#### Supplied records

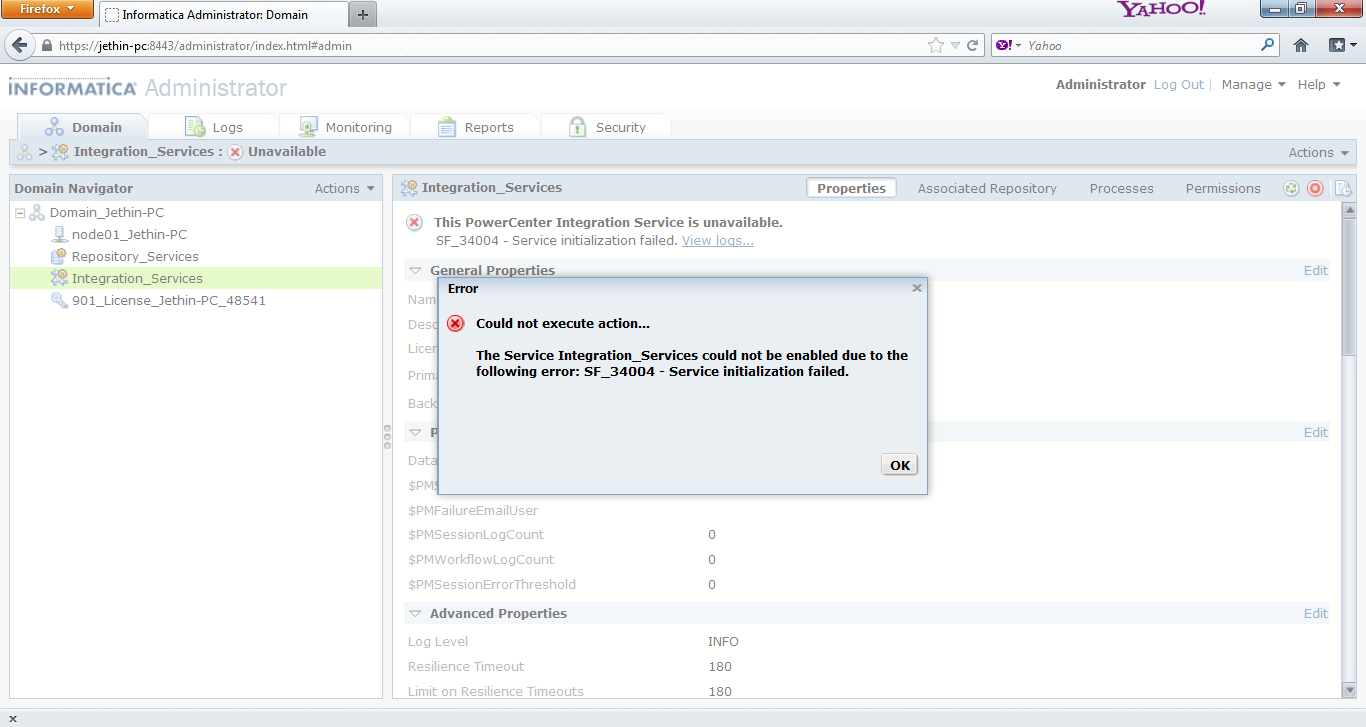
Task: Click the view logs document-clock icon
Action: [1342, 188]
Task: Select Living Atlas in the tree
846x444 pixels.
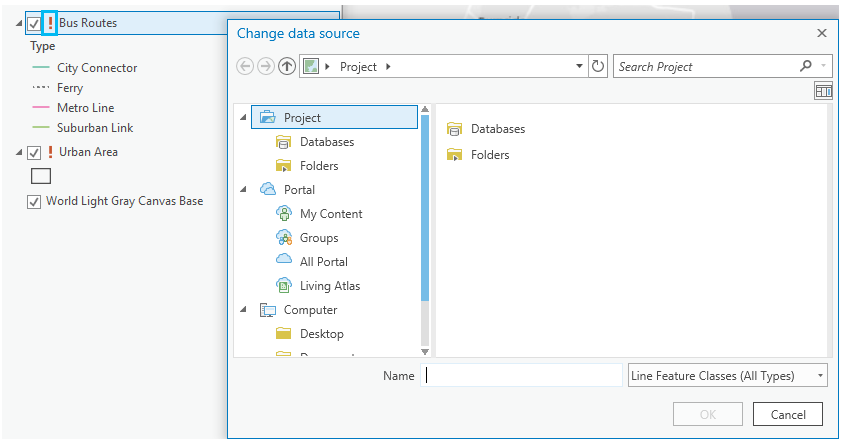Action: [329, 286]
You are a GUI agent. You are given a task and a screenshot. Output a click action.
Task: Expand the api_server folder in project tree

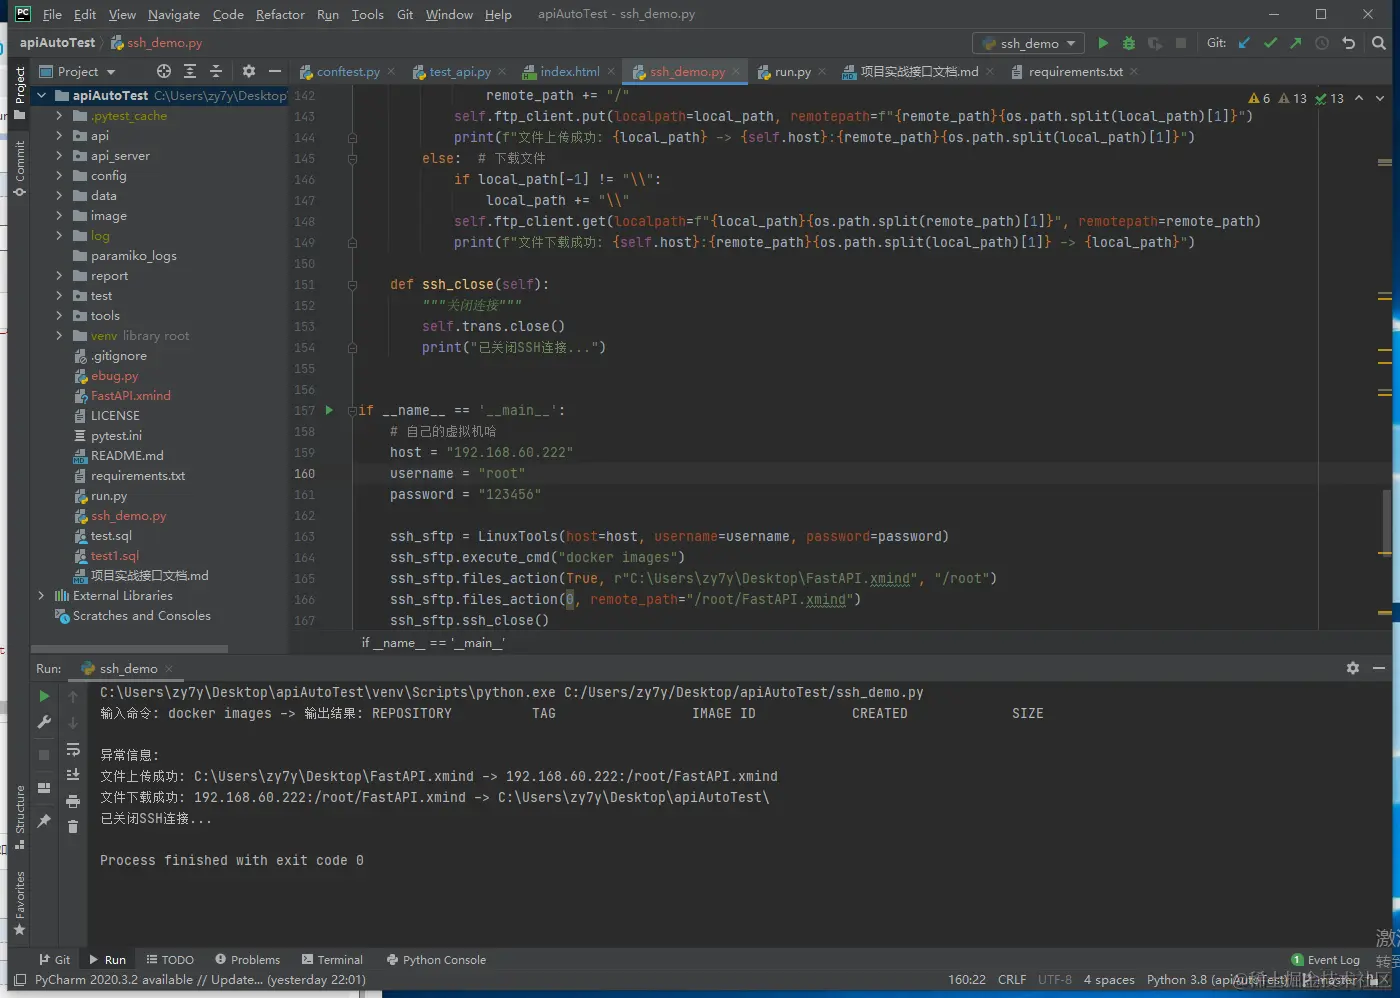pos(59,156)
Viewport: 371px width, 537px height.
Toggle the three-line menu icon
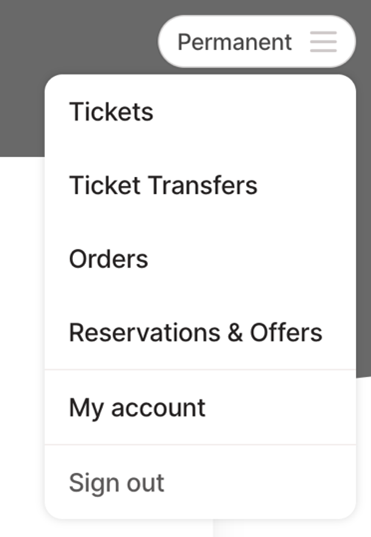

########

§ **Requirement**: Among the entries above, take the lines from the one with "Task: Select Living Atlas in the tree" through the one with "Viewport: 371px width, 537px height." and retype them exactly, leaving out the pictures.

§ **Written solution**:
Task: Select Living Atlas in the tree
846x444 pixels.
Action: [329, 286]
You are a GUI agent. You are given a task and a screenshot. Output a click action.
Task: Expand the api_server folder in project tree

pos(59,156)
Viewport: 371px width, 537px height.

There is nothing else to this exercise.